Megumi engoliu o choro, não iria chorar, prometeu não fazer aquilo, não poderia ser tão fraco.
— Eu sei -disse distante, quase indiferente, tentando evitar encarar seu cuidador.
Satoru soltou uma curta risada, um som tão familiar quanto o abraço de sua longínqua mãe. O aperto em seu ombro foi reconfortante, sabia que seria o máximo que Satoru demonstraria naquele momento.
— Suba e vá deitar. Você precisa descansar. - As olheiras pintavam a pele alva de Gojo, provavelmente não dormira desde a ligação com Tsumiki — Vou pedir para que os outros dois não te incomodem, mas não posso segurá-los por muito tempo. Estão em êxtase pelo o que aconteceu.
Aço envolto a espinhos percorreu o coração de Megumi, seus irmãos preocupados, ansiosos para saber o que acontecera com o imprestável irmão.
— Desculpe.
— Nah! Não precisa se desculpar - o jeito despojado e despreocupado machucava mais do que uma bronca. — Vá deitar e tomar um banho!
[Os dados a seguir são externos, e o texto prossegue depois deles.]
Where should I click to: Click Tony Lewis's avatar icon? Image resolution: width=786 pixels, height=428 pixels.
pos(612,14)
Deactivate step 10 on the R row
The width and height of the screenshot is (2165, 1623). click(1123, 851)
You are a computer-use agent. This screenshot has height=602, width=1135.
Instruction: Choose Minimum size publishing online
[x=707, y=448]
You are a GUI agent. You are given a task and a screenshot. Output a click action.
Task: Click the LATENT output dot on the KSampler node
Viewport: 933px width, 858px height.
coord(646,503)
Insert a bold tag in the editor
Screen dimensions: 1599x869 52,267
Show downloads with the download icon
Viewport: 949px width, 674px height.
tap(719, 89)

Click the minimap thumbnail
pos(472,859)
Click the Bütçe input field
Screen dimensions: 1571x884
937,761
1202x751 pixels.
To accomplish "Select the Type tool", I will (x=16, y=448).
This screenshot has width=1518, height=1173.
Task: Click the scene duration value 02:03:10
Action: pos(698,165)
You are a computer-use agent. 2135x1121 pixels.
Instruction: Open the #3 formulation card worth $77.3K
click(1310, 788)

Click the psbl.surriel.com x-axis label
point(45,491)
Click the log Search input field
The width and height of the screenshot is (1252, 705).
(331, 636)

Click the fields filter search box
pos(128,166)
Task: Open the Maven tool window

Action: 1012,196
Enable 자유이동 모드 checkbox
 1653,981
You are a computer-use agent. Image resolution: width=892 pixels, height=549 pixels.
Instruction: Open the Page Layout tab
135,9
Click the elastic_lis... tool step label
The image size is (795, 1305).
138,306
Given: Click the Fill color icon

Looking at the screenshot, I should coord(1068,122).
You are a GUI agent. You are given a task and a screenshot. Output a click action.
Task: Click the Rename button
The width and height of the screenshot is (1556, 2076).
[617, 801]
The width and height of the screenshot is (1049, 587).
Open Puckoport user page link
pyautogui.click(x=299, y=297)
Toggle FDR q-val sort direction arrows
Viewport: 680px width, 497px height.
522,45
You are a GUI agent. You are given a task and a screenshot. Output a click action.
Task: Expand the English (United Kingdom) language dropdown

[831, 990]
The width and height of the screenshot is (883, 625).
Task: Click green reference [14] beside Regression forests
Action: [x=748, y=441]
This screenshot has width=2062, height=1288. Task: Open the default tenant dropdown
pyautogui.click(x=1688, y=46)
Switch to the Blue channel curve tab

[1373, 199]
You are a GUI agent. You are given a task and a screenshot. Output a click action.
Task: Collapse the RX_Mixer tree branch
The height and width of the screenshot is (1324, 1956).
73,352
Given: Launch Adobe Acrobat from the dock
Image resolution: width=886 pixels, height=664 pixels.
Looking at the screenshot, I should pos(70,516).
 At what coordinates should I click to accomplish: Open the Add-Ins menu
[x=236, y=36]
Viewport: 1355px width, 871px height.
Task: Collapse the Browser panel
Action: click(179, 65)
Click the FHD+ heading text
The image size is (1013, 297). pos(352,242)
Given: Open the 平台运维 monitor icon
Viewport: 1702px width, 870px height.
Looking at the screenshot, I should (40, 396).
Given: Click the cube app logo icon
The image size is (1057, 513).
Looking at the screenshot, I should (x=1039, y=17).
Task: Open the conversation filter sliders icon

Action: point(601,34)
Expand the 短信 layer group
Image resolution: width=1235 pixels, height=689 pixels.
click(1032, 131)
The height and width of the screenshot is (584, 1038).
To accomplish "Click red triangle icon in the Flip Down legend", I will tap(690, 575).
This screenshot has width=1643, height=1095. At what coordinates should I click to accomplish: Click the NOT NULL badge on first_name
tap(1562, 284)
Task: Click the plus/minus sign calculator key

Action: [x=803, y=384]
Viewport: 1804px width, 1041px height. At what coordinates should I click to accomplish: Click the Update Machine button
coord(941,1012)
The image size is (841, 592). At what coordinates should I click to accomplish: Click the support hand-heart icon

Pois ele sabia que depois dele, Satoru era quem mais sofria. Sabia o quanto o homem se desdobrava para cuidar dos três, para lutar por Megumi e Tsumiki, para trabalhar em seu próprio império e lidar com os próprios pesares.
Megumi sorriu da melhor maneira que conseguiu, virando-se de costas destinado a subir as escadas. Degrau por degrau, doloroso e lento, até chegar ao último parecia uma eternidade.
— Eu amo você, e está seguro agora.
Megumi levou a mão ao peito e mordeu o lábio inferior com muita força.
Segurando as lágrimas pois sabia que não conseguiria responder.